:: Dataset records ::

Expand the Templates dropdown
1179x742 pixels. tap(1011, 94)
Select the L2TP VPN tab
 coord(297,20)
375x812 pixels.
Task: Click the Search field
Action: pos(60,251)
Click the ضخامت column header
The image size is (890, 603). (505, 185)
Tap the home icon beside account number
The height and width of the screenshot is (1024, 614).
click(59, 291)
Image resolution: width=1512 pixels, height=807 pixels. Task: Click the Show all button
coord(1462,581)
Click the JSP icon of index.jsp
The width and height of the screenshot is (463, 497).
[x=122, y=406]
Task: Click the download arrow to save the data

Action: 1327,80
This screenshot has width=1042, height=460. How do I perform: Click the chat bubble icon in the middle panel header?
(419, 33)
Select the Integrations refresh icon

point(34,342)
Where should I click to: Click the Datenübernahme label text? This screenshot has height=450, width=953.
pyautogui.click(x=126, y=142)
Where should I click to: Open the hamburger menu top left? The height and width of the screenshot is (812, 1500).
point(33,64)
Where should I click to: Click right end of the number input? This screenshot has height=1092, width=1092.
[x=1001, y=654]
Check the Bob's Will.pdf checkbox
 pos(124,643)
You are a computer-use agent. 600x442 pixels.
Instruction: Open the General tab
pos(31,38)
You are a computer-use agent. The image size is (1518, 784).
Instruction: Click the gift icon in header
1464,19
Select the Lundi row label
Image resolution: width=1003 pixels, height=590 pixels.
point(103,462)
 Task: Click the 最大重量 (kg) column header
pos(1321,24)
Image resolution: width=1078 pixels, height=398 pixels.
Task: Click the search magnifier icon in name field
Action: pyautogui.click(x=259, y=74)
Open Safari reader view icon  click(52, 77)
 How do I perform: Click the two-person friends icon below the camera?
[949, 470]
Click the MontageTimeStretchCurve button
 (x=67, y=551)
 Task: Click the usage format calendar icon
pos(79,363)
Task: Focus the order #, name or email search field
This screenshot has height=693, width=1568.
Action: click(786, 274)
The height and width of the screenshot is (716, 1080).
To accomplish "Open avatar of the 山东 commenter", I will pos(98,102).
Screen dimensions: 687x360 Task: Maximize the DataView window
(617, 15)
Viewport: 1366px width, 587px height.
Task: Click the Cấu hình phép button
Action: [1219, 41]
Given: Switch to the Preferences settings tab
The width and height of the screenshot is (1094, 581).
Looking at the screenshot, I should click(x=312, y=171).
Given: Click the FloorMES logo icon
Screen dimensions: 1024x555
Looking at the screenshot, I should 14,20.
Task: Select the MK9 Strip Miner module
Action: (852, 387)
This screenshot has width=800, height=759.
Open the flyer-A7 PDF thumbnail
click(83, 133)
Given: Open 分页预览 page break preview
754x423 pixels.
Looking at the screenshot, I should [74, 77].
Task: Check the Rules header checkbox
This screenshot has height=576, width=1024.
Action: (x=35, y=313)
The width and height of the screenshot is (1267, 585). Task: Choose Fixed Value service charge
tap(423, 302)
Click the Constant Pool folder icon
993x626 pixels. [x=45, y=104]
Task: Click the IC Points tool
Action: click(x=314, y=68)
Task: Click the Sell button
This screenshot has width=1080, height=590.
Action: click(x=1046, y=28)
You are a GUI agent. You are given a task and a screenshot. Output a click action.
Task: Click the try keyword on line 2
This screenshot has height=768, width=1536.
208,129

:::

Work order.
In the data above, count the lines where the word "computer" appears; reply with the number only.

Exercise solution.
2